ShieldAgent detects five categories of prompt injection attacks across both inbound tool-call requests and outbound tool responses. Coverage spans direct instruction manipulation, persona-based jailbreaks, indirect injection via tool responses, and evasion techniques including encoding and obfuscation. The ML semantic classifier extends coverage to novel, paraphrased, and non-English variants.

ML Semantic Classifier

The ML classifier complements pattern-based detection by analysing payload semantics. It catches novel, paraphrased, and non-English injection variants that pattern matching alone would miss.

Provider support

ShieldAgent supports local inference (Ollama) and any OpenAI-compatible endpoint, giving you flexibility to choose the provider that matches your deployment requirements. Configure the provider via environment variables documented in the deployment guide.

Configuration

Injection detection is configured via environment variables. Key settings include ML provider selection (local or cloud), provider endpoint URLs, API keys, and fallback policy. See the deployment guide for the full configuration reference.

Audit Events & API

Every detected injection is persisted as a prompt_injection audit event. The proxy blocks the request and records the verdict, findings, and normalised snippet.

Audit event shape

json

{
  "id": "aev_...",
  "agentId": "agt_...",
  "tenantId": "ten_...",
  "eventType": "prompt_injection",
  "toolName": "read_file",
  "action": "block",
  "riskScore": 92,
  "details": {
    "detected": true,
    "context": "request",
    "confidence": 0.97,
    "findings": [
      {
        "confidence": 0.97,
        "explanation": "Payload contains an injection attempt."
      }
    ]
  },
  "timestamp": "2026-04-25T09:14:22.000Z"
}

API endpoints

GET/tenants/:tenantId/audit-events?eventType=prompt_injection—List prompt injection audit events. Supports ?agentId=, ?from=, ?to= filters.

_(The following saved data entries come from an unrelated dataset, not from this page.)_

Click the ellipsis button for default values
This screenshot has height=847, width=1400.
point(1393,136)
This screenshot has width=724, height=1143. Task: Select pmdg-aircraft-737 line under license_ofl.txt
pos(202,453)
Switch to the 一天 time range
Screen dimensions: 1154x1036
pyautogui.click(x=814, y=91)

GET/tenants/:tenantId/agents/:agentId/audit-events—Audit history for a single agent. Filter by eventType=prompt_injection.

GET/tenants/:tenantId/anomalies?anomalyType=injection_clustering—Anomaly events for injection cluster bursts detected within a rolling time window.

Example — query recent injections for an agent

bash

curl -s "https://api.shieldagent.io/tenants/:tenantId/audit-events?eventType=prompt_injection&agentId=agt_abc123&limit=20" \
  -H 'Authorization: Bearer <token>' | jq '.events[] | {tool: .toolName, confidence: .details.confidence, type: .details.findings[0].type}'

Policy Integration

Prompt injection detection can be used as a policy condition. Add a security_flag condition to automatically block, allow, or transform requests when an injection is detected:

json

{
  "name": "Block prompt injection on all tools",
  "priority": 10,
  "conditions": [
    { "field": "security.promptInjection.detected", "op": "eq", "value": true }
  ],
  "action": "block",
  "response": {
    "code": 403,
    "message": "Prompt injection detected. Request blocked by policy."
  }
}

Combine with security.promptInjection.confidence to apply different actions at different severity thresholds — for example, allow low-confidence detections in shadow mode while blocking high-confidence ones in enforce mode.